I've just been through a lot of grief installing activemq on Debian Wheezy. apt-get install activemq installed a lot of packages – openjdk-jre + a raft of libraries, all of which ended up in /usr/share/java as far as I can make out. With a completely basic config, activemq started up fine, but as soon as I added any authentication or authorization sections to my config, it barfed with a NoClassDefFound error for org.objectweb.asm.commons.EmptyVisitor. This class is definitely provided by /usr/share/java/asm3-all.jar, which is happily installed on my system presumably as a result of the dependencies specified in the activemq package.

So what gives? After a fair bit more digging, it turns out that most of the jars required to operate activemq are also installed directly in /usr/share/activemq/lib – including asm3.jar, but, crucially, not asm3-all.jar, which includes the offending class. As an experiment, I copied the jar from /usr/share/java/ to the activemq lib directory… and it all worked fine.

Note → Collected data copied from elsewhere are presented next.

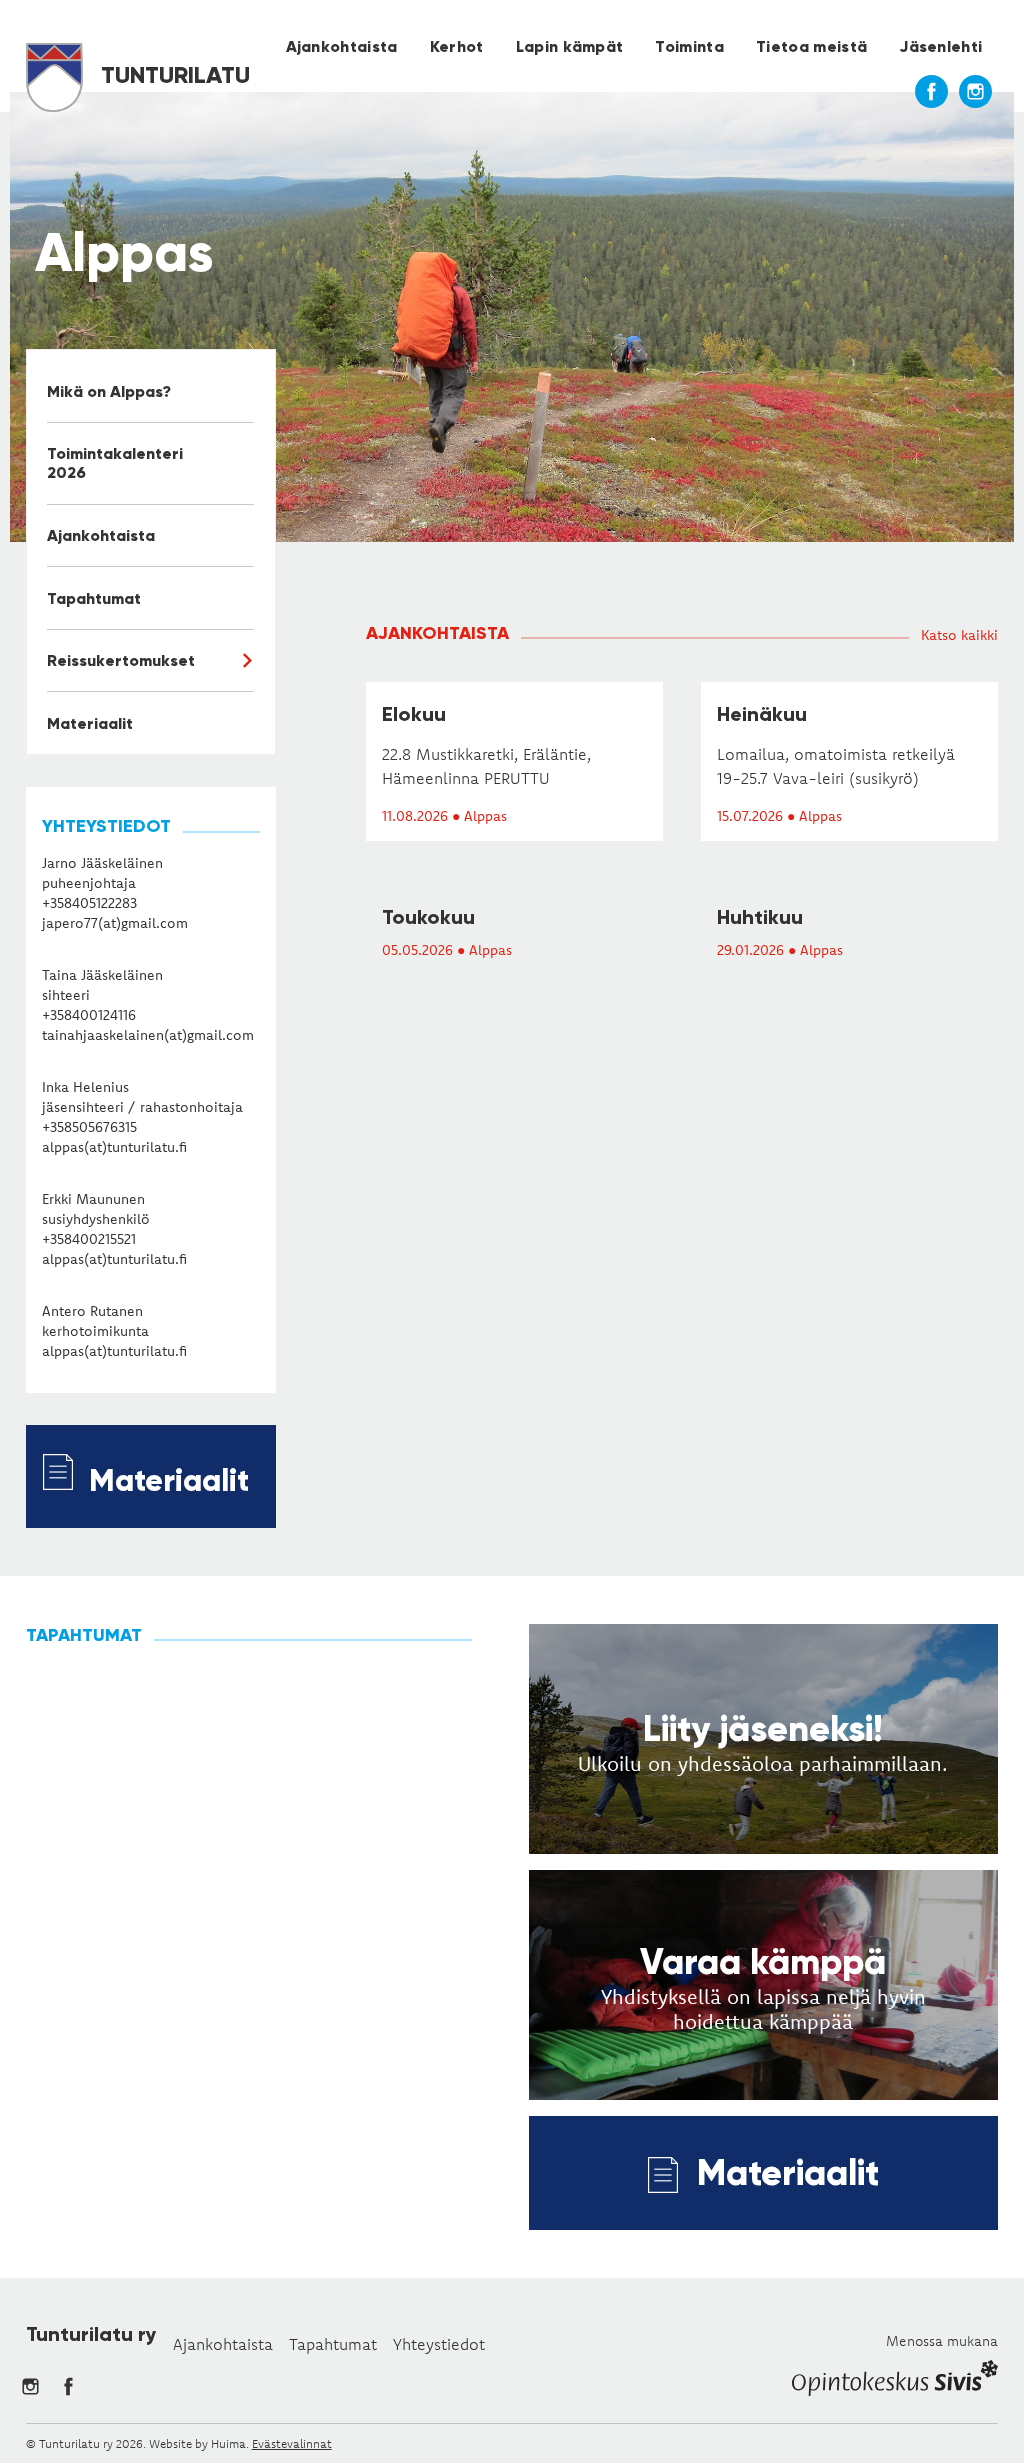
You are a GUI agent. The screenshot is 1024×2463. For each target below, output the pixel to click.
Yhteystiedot (439, 2344)
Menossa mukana (942, 2341)
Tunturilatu (172, 74)
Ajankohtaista (342, 46)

So my question is: why on earth did the activemq package install 150+MB of jars in /usr/share/java if it actually doesn't use any of them??? In my days as a Java programmer I would have assumed that an java app would just have to bundle all of its dependencies and be done with it, but the fact that activemq pulls in all these libraries as dependent packages seems to suggest that someone thinks otherwise… or is this just a balls up?

Best Answer

This is something that I think I'll start calling the "Linux Effect" on Java. When you use the package installer for Java and Java-based apps, the apps are installed according to general Linux standards: /etc for config, /usr for binaries, /bin for executables, etc. It scatters the bits around to such an extent that I've never made the leap to understanding how it's all organized. As a Java developer working with both RHEL and Ubuntu myself, I never use the package installer for any JDK or Java app--especially since then I'd have to remember where things are in two distros. As you said, most Java apps are a simple "download and extract to..." away to get them running. Then it's all in one place, and there's no question about where to look for things.